Ad annunciarlo la Provincia, che conferma come l'infrastruttura sia giunta alla fine della sua vita utile: le ciclo-stazioni saranno gradualmente smantellate nel corso del 2026

TRENTO. Il servizio di bike sharing provinciale “e.motion” verrà gradualmente dismesso nel 2026, fino a chiudere definitivamente i battenti entro la fine dell'anno con lo smantellamento di tutte le ciclo-stazioni attive.
A riportarlo è la Provincia di Trento, confermando come la decisione sia stata presa “per il superamento della vita utile tecnica dell'infrastruttura” e per “il trend negativo degli ultimi tre anni, che nel 2025 ha visto un numero di prelievi inferiore ai 30mila annui, lontani dal picco di quasi 100.000 prelievi toccato nel biennio immediatamente successivo all'implementazione dell'infrastruttura, tra 2021 e 2022”.
In definitiva, dicono le autorità, il servizio ha cominciato a manifestare un calo significativo in particolare a partire dal 2023 – confermano nel 2024 e poi lo scorso anno. Alla luce dei dati dell'ultimo triennio si è quindi provveduto ad analizzare le cause del trend negativo, da cui è emerso che il calo è attribuibile a molteplici fattori “riconducibili a diffusi fenomeni di vandalismo e prelievo non autorizzato, il mantenimento di quegli utenti abituati all'utilizzo principalmente delle biciclette a pedalata muscolare e il disservizio prolungato di alcune ciclo-stazioni”. Va poi considerato, spiegano le autorità, che molti utenti, avendo trovato comoda la bicicletta, hanno deciso di acquistarla, abbandonando la dipendenza del servizio “e-motion”, in linea con gli obiettivi del progetto.

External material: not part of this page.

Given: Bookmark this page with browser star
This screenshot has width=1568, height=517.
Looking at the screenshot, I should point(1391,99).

Il servizio è attivo sul territorio provinciale a partire dal 2014, ricorda Piazza Dante: “Ed è stato per più di 10 anni un servizio molto apprezzato da circa 1500 utenti attivi, incidendo concretamente nel miglioramento delle pratiche di mobilità sostenibile”. È presente attualmente in 17 comuni lungo l'asta dell'Adige, dalla Piana Rotaliana a nord fino alla Vallagarina a sud. Le ciclo-stazioni attive sono 85, con circa 920 stalli disponibili e 420 biciclette, di cui 180 a pedalata assistita. Nel 2024 il servizio ha registrato poco più di 30mila prelievi, per un distanza percorsa di circa 73mila chilometri. Questo ha consentito un risparmio “auto equivalente” di circa 50mila euro, per 5.200 litri di carburante ed evitato l'emissione di atmosfera di circa 10mila chilogrammi di CO2.

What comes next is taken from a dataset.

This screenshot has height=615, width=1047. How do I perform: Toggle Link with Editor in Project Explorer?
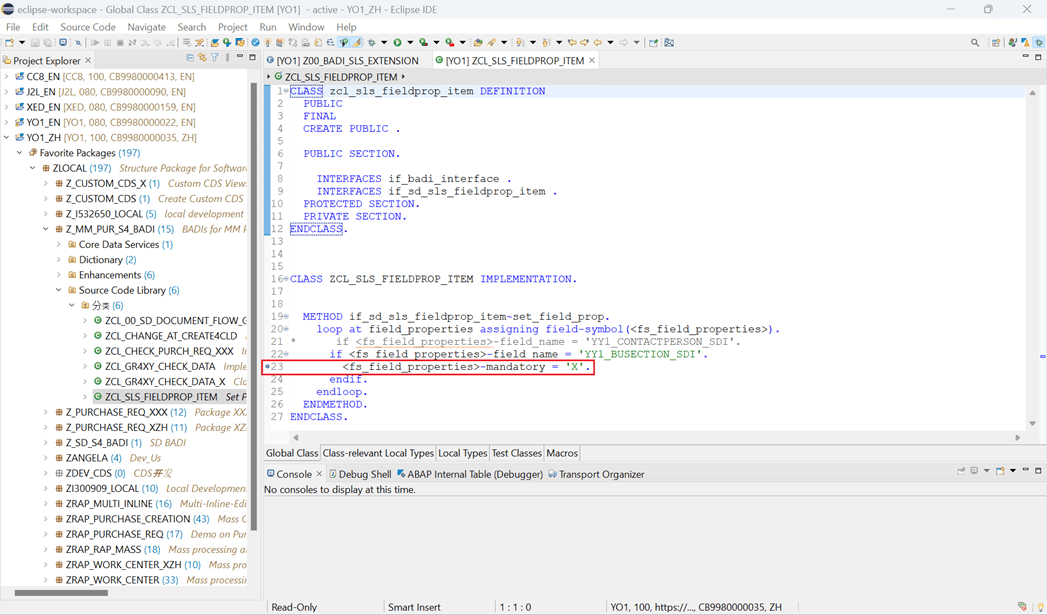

“Complessivamente – continua la Pat – il servizio di bike sharing, dal 2014 al fine 2025 ha registrato 15mila utenti, oltre 740mila prelievi e quasi 1,7 milioni di chilometri pedalati in ambito urbano. Ciò ha evitato l'emissione di quasi 230mila chilogrammi di CO2 e permesso di risparmiare quasi 1,2 milioni di euro (pari al costo degli stessi chilometri percorsi da un'auto con un tasso medio di occupazione di 1,2 utenti)”
Da alcuni confronti con il Comune di Trento (che assorbe quasi il 70% dei prelievi totali) nel corso del 2024 è emersa l'intenzione di proporre, con un unico bando, l'affidamento dei servizi in sharing di monopattini e di biciclette con tecnologia “free floating”, spiegano le autorità, limitata alla restituzione entro aree ben precise del territorio comunale: “Venendo meno il servizio sulla città, verrebbe così a mancare la necessità di un coordinamento provinciale e il collegamento funzionale tra le zone a nord e a sud del capoluogo, fondamentali per un servizio declinato in chiave extraurbana”.
“Riconoscendo quindi la sopraggiunta fine della vita tecnica utile dell’infrastruttura – ribadisce la Pat –, il servizio verrà gradualmente dismesso nel 2026, fino allo smantellamento di tutte le ciclo stazioni attive entro la fine dell'anno. La fine del servizio consentirà il necessario rinnovo tecnologico, sulla scia del percorso avviato dalle grandi città e capitali nord-europee. Per quanto di competenza, il Comune di Rovereto ha avviato uno studio sul servizio, prevedendo il coinvolgimento della Comunità della Vallagarina, con l’obiettivo di rimodulare il servizio al fine di garantire un servizio adeguato alle esigenze del territorio”.